A volte capita di dover modificare le proprie convinzioni.
Nel dicembre 2013 stroncavo Michael Connelly, (qui),
ripromettendomi di non leggere mai più nulla di suo, poi invece ne ho letto
un altro che era leggermente migliore del primo che mi era passato per le mani
(qui), e ora mi hanno prestato questo Il lato oscuro dell’addio
che ho trovato decisamente buono.
L’importante è essere aperti
ai cambiamenti, ne potrebbe sempre derivare qualcosa di positivo.

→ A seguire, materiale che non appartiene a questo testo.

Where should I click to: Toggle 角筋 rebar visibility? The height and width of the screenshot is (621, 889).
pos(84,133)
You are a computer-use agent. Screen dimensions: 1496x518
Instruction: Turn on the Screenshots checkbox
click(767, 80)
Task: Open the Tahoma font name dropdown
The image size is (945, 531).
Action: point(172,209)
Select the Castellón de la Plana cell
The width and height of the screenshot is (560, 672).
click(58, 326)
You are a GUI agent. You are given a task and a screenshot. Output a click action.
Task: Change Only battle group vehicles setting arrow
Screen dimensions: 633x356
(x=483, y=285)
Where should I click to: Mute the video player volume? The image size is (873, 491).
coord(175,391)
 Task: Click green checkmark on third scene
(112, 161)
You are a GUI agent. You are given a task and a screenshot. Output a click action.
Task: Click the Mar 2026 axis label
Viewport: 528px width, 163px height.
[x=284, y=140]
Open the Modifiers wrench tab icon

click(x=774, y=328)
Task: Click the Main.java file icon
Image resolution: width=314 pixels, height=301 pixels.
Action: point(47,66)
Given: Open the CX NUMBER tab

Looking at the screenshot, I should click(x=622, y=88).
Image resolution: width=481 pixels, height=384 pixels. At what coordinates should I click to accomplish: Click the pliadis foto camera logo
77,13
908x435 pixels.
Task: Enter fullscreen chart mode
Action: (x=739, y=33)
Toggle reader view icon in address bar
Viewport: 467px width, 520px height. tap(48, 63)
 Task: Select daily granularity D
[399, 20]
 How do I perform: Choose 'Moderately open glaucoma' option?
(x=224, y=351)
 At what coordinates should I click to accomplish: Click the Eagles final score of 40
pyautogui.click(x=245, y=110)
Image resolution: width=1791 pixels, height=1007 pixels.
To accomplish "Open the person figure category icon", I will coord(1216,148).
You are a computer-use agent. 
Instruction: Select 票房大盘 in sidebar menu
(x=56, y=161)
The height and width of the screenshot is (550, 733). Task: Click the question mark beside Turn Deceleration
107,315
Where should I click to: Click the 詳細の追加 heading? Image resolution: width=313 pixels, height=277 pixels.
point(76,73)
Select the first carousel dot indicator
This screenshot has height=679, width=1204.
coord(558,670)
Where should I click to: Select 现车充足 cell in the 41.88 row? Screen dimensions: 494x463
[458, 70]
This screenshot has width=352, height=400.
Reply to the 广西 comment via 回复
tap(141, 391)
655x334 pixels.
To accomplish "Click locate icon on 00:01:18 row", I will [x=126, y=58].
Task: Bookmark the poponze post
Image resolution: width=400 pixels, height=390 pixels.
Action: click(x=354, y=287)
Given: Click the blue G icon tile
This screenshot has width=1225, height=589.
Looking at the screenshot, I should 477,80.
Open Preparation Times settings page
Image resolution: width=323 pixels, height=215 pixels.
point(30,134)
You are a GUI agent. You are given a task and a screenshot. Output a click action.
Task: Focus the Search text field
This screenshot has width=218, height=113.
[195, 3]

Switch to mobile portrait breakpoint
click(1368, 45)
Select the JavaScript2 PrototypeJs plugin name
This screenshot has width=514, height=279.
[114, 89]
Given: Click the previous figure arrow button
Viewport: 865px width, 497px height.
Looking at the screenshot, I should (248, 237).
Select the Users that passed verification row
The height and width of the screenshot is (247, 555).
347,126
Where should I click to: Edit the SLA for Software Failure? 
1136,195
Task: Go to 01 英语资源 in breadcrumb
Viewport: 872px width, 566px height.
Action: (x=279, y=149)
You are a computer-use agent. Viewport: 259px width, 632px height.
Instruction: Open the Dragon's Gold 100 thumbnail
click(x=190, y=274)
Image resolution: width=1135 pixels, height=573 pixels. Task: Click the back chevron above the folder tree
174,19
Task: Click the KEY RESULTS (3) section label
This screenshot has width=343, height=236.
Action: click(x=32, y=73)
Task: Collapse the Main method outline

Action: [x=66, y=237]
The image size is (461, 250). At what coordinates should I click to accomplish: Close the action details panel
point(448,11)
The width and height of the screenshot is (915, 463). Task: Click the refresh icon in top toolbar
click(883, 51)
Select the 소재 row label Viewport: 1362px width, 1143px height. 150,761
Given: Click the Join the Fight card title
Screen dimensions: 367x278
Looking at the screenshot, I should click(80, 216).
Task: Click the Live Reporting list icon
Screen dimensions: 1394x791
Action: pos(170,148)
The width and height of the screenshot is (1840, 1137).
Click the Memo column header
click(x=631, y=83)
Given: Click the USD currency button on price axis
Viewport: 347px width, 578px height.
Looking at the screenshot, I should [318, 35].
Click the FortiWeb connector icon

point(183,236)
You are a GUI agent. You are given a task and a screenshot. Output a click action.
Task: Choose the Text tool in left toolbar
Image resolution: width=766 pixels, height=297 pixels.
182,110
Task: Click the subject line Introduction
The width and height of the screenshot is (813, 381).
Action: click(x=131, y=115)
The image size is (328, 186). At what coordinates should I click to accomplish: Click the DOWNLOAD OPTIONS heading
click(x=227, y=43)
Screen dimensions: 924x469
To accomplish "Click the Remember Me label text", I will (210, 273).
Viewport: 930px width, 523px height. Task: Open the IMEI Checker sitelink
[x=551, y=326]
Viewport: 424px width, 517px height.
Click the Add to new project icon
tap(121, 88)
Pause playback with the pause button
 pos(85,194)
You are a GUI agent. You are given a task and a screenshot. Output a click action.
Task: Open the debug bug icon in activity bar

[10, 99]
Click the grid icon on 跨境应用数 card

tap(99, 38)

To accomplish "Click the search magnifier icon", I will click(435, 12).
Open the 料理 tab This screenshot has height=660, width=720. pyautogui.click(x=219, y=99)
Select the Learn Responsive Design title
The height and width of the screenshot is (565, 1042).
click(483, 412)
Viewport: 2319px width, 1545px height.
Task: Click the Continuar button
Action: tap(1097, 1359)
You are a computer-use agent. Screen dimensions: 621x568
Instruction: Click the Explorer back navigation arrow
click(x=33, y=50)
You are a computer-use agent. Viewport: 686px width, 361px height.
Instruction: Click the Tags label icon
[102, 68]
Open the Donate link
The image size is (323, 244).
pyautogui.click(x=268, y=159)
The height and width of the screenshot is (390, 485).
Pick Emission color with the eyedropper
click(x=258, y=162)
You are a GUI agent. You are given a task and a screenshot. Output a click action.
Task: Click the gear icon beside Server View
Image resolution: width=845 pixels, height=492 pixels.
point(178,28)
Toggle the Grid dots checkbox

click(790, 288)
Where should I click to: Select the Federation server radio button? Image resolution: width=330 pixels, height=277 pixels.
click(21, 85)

Il protagonista è sempre quel
simpaticone di Harry Bosch,
finalmente in pensione ma ri-assunto a tempo determinato in uno dei sobborghi
di L.A., perché di uno come lui non se ne può fare a meno nonostante i casini in
cui si invischia. Il part time gli
consente di fare un po’ di libera professione, e come detective privato viene interpellato da un anziano e ricchissimo industriale
che lo incarica di provare a rintracciare un ipotetico figlio, che forse ha
avuto da un’antica amante, al quale poter lasciare la sua cospicua eredità.
La ricerca si aggiunge a
quella di un violentatore seriale
che terrorizza la zona in cui opera il distretto per cui lavora, e quindi Bosch
si trova impelagato in due casi che non gli daranno pace fino a quando non li
avrà risolti e che scomoderanno perfino il suo passato di combattente in
Vietnam.
Le cose si complicano quando
il riccastro muore, e Bosch si ritroverà coinvolto anche nell’indagine per il
suo omicidio. E alla fine sarà lui a risolvere anche questa, come dire: i protagonisti altrimenti cosa ci stanno
a fare?
Buon romanzo, ben
architettato, dallo svolgimento agile e sicuramente non inverosimile come il
primo che avevo recensito di questo autore. Anche in questo si trovano
frequenti riferimenti al passato del protagonista e alla storia recente degli
Stati Uniti, e il tutto è ben costruito. Come al solito sono tirati in ballo
anche i cazzi casi personali di Bosch (figlia, parenti vari), ma in
maniera non invadente.
Che dire di più? È anche
possibile che io rilegga ancora qualcosa di Michael Connelly.